## EXCERTO DA FONTE
%%

Aqui o autor - Dieter Dellinger - ex-redator da Revista de Marinha - dedica-se à História Náutica, aos Navios e Marinha e apresenta o seu livro "Um Século de Guerra no Mar"
Terça-feira, 1 de Abril de 2014
O Irão quer ceder ilhas ocupadas perto do Estreito de Ormuz. Será verdade?

 

 

O Estreito de Ormuz não é apenas uma artéria fundamental mas uma verdadeira aorta, pois pelo estreito passam 17 milhões de toneladas de petróleo por dia que representam quase 18% da produção mundial. As economias do Japão e da Coreia do Sul dependem em cerca de dois terços desse petróleo transportado em gigantescos petroleiros e a da China em quase metade. Do ponto de vista geológico, o estreito é a linha de colisão de duas placas tectónicas, a placa árabe trepa para cima da placa euroasiática que fez elevar os montes Fudchaira e ascender mais para a superfície as jazidas com imensas reservas de petróleo que fazem a riqueza da região e produziram muitas tensões, incluindo confrontos bélicos.

%%

## EXCERTO DOS DADOS
%%

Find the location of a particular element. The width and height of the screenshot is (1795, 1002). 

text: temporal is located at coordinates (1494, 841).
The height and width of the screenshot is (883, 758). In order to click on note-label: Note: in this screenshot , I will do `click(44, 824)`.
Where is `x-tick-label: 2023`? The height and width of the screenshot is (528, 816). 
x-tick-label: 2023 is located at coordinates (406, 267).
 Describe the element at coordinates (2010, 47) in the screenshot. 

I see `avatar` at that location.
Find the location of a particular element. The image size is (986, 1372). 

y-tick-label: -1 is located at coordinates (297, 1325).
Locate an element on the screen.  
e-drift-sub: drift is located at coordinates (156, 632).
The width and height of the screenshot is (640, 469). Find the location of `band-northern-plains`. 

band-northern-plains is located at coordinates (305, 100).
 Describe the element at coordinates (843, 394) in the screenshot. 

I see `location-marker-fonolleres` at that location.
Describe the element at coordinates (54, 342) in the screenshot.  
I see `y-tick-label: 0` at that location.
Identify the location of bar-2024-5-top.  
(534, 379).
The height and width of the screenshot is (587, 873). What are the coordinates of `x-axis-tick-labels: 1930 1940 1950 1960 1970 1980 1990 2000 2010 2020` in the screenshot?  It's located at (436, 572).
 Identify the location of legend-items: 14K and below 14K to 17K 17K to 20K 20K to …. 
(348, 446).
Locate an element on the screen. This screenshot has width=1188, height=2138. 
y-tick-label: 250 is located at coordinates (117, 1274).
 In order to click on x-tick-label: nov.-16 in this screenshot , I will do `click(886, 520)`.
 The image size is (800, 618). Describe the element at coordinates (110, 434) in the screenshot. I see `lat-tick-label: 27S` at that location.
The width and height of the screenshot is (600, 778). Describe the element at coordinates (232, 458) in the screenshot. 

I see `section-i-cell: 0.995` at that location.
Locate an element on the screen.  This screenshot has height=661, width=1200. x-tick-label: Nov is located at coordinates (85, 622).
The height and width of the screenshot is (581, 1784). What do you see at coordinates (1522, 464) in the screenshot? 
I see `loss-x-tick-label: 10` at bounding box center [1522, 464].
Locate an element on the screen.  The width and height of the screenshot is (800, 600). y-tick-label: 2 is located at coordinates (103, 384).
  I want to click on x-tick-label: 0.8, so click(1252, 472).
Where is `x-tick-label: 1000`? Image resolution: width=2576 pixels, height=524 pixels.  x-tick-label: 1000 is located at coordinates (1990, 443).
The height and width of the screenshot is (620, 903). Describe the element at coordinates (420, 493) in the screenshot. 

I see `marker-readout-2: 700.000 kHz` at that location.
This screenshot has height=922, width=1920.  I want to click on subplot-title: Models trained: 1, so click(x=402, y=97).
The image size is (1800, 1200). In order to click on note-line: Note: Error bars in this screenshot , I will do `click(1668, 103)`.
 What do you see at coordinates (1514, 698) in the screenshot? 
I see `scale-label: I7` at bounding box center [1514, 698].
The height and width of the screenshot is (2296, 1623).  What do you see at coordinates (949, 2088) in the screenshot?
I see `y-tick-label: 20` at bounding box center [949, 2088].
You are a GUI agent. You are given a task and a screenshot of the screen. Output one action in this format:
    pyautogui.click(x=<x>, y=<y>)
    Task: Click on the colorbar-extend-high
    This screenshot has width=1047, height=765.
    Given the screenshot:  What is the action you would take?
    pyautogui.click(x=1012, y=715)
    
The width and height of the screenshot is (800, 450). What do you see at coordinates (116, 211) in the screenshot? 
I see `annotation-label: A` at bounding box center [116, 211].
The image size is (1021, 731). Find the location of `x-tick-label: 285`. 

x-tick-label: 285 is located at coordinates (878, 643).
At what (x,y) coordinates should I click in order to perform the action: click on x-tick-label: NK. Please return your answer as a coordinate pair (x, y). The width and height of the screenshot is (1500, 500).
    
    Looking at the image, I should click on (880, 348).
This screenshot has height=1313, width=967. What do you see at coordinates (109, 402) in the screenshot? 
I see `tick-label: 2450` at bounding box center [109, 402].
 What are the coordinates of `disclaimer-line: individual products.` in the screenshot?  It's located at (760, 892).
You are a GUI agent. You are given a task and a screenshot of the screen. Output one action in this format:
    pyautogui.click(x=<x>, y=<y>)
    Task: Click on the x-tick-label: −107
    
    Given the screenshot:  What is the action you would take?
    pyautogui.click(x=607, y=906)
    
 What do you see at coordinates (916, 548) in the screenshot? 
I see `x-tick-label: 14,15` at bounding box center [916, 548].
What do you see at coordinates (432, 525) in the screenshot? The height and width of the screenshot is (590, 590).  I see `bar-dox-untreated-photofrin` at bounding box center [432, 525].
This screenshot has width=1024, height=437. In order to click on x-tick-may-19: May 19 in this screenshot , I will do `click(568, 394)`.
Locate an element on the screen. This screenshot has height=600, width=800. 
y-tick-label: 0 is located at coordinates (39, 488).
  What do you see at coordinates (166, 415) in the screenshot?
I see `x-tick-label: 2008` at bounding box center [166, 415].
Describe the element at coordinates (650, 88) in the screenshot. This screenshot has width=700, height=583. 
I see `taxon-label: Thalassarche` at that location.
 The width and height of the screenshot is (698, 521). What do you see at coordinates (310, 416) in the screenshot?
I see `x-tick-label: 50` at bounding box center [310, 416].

%%

## EXERCÍCIO PROPOSTO
Reescreva, por favor, o trecho do texto sobre o Estreito de Ormuz entre "Terça-feira, 1 de" e "incluindo confrontos bélicos.", inclusive, trocando "petroleiros" por "navios-tanque".

## RESULTADO DO EXERCÍCIO
Terça-feira, 1 de Abril de 2014
O Irão quer ceder ilhas ocupadas perto do Estreito de Ormuz. Será verdade?

 

 

O Estreito de Ormuz não é apenas uma artéria fundamental mas uma verdadeira aorta, pois pelo estreito passam 17 milhões de toneladas de petróleo por dia que representam quase 18% da produção mundial. As economias do Japão e da Coreia do Sul dependem em cerca de dois terços desse petróleo transportado em gigantescos navios-tanque e a da China em quase metade. Do ponto de vista geológico, o estreito é a linha de colisão de duas placas tectónicas, a placa árabe trepa para cima da placa euroasiática que fez elevar os montes Fudchaira e ascender mais para a superfície as jazidas com imensas reservas de petróleo que fazem a riqueza da região e produziram muitas tensões, incluindo confrontos bélicos.